Alte Gewohnheiten, neues Leben
Auch Skrypak will Französisch lernen. Es sei die beste Möglichkeit, auf dem Arbeitsmarkt fündig zu werden. Wie lange sie bleiben wird, weiß sie nicht. Denn aus der Heimat erreichen sie bereits nervöse Töne. In Kiew beschreibt man ihre Flucht teils mit abwertenden Worten. „Man wirft uns vor, dem Land nicht treu zu sein. Als hätten wir aufgegeben.“
Genau wie damals der Syrer hat auch sie die schwere Entscheidung getroffen, ihr altes Leben auf unbestimmte Zeit hinter sich zu lassen.

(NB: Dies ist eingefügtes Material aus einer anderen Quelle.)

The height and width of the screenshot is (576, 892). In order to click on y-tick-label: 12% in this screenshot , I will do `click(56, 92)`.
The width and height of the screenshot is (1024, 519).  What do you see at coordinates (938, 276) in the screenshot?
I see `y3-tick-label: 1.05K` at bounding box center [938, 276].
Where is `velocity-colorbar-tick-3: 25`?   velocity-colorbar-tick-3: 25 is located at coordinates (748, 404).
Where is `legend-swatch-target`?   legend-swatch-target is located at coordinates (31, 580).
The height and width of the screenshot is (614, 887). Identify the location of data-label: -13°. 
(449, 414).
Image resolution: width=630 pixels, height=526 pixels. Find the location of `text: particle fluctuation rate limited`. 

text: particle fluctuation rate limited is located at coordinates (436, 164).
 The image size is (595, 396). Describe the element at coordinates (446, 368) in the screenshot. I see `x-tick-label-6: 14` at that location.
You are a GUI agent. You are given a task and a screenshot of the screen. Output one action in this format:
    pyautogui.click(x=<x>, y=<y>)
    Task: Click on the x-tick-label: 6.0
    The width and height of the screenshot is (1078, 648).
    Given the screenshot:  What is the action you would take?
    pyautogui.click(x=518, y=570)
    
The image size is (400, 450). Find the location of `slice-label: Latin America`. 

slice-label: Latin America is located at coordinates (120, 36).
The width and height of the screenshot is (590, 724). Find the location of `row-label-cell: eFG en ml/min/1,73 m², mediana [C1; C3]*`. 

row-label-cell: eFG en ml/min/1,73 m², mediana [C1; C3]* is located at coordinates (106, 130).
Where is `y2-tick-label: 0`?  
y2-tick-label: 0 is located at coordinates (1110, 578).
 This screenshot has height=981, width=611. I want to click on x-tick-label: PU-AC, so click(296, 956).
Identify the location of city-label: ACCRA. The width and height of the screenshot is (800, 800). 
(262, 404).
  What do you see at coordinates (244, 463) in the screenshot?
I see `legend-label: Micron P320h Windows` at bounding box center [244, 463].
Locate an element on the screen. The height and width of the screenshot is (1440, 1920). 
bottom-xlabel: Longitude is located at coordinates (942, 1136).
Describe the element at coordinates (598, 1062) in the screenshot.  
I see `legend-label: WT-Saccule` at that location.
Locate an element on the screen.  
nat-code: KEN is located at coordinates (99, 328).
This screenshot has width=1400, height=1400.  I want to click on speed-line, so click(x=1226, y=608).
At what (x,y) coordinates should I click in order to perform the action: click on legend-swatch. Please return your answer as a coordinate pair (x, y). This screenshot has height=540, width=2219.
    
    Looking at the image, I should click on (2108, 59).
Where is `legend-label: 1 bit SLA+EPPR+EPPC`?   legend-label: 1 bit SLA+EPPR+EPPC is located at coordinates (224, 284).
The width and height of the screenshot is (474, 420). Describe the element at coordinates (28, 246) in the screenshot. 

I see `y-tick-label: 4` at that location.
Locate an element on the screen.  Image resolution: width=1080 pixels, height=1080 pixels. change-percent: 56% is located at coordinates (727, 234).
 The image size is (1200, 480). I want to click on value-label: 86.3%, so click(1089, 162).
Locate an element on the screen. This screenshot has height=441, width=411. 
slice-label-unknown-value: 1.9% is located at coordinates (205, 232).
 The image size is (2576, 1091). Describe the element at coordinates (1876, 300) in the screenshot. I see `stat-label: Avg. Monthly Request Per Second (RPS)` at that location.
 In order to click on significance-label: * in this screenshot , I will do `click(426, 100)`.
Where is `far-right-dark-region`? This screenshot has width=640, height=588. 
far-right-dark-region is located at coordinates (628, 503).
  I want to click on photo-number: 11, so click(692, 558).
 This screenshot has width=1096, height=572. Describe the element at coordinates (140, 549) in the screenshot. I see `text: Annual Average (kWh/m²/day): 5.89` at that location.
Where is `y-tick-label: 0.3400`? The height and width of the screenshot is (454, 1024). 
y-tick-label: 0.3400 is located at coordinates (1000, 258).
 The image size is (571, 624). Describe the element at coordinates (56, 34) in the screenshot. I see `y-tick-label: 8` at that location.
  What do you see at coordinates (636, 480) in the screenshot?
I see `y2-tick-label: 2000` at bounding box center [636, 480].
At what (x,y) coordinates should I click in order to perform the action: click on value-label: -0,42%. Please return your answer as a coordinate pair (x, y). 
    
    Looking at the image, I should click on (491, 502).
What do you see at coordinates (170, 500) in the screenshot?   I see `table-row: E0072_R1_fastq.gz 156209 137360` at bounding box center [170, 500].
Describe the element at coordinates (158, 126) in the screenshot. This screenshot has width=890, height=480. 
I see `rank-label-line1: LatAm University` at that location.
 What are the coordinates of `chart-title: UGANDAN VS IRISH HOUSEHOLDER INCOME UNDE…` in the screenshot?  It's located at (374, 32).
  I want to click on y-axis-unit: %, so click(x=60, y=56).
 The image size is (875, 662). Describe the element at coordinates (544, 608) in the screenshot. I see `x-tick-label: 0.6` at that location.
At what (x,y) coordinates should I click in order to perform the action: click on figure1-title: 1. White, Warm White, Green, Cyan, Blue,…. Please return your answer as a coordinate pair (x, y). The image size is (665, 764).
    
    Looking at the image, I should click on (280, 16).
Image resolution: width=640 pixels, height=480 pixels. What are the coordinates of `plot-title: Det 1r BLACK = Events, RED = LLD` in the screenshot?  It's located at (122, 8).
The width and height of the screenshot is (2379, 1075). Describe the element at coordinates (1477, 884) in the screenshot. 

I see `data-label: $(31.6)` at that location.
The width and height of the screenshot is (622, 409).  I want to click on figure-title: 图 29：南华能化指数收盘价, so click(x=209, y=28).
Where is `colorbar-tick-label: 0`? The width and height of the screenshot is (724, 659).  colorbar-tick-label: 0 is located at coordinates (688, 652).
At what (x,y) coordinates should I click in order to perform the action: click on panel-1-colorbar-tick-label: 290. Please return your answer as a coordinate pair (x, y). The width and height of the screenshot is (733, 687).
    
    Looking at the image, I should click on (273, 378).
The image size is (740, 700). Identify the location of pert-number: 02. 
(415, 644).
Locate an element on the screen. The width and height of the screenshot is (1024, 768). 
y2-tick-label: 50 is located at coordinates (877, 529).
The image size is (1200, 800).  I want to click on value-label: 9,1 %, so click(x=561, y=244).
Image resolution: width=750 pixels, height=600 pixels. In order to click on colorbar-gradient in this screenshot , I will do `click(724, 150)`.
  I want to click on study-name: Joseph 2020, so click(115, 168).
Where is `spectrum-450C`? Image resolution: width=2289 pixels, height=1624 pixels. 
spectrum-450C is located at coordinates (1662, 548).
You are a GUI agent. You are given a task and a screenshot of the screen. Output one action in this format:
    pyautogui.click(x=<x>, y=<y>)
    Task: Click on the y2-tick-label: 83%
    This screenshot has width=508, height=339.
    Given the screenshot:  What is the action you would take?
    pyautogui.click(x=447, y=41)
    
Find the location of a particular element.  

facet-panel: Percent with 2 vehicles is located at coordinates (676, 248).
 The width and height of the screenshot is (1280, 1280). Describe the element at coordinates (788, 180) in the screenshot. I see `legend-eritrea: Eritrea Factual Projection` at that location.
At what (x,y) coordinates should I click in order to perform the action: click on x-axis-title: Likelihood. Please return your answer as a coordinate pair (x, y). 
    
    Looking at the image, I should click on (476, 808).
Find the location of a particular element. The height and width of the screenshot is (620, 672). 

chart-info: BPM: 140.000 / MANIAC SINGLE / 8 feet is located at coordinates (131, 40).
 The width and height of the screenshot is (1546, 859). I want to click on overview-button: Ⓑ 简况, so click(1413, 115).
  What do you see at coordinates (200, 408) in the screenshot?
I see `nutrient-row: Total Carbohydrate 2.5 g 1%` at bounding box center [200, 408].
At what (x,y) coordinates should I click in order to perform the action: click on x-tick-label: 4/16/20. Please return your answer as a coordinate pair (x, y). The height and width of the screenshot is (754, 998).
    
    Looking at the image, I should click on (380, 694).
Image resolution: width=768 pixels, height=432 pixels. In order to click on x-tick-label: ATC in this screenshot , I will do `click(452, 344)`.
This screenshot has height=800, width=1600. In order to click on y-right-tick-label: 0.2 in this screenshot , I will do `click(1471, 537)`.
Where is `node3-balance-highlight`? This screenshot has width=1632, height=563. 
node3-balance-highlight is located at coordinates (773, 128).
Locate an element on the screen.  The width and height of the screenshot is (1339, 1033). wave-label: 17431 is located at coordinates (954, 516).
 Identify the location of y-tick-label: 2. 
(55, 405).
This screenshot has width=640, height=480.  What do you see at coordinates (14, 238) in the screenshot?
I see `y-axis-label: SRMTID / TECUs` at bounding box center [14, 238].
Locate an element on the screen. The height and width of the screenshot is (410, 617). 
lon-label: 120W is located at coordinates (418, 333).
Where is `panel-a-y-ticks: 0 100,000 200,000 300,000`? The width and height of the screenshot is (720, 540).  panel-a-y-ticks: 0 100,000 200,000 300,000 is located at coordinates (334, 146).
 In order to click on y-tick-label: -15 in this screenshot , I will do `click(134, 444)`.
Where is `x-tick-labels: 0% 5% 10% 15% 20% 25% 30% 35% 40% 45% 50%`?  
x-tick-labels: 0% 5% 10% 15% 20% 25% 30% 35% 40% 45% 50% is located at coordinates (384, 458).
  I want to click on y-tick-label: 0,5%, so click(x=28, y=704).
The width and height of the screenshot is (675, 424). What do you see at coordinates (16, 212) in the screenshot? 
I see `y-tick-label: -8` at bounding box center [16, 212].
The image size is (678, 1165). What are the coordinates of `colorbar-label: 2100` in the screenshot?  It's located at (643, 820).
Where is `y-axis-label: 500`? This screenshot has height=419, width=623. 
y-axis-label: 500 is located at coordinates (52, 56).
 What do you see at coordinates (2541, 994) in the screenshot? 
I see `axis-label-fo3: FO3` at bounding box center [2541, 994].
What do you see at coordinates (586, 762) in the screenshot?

Dass der gesprächige Coach in Luxemburg Fuß fassen konnte, verdankt er nicht nur seinem Sport. Aber Karate war ein Weg, zumindest einen Teil seiner Routinen und Gewohnheiten weiterzuleben. In Differdingen wurde man 2015 auf ihn aufmerksam, stellte ihn als Teilzeitcoach ein. Heute sei der Sport, von dem er früher leben konnte, nur noch ein Hobby. „Mit einer einzigen Bombe wurde die Halle, die ich aufgebaut hatte, komplett zerstört.“ Suhail weiß heute, wie es sich anfühlt, wieder bei Null anfangen zu müssen. „Ich lebe jetzt in der Gegenwart. Niemand weiß, was morgen ist. Ich lasse mein Geld nicht mehr auf einem Konto auf einer Bank.“ Dann sagt er zwei Sätze, die Skrypak während der Heimfahrt mehrere Male wiederholen wird: „Du wirst sehen, in einem Jahr wird das alles für dich schon sehr viel einfacher sein. Aber du musst irgendwo anfangen.“
Für ihn selbst war das der Karate. Inzwischen hat der Luxemburger, der in seiner ersten Heimat auch als Barber gearbeitet hat, neue Pläne. Ein eigenes Salon, irgendwo in Luxemburg. „Der erste Haarschnitt ist kostenlos“, fügt er mit einem breiten Lächeln hinzu. Bevor es soweit ist, will er mit der Ukrainerin in Kontakt bleiben – ihr die wunderbaren Kochkünste seiner Frau zeigen. Wie luxemburgisch er inzwischen ist, zeigt auch, dass er ganz genau weiß, wieviel man für ein Kilo Tomaten bei „Cactus“ hinblättern muss.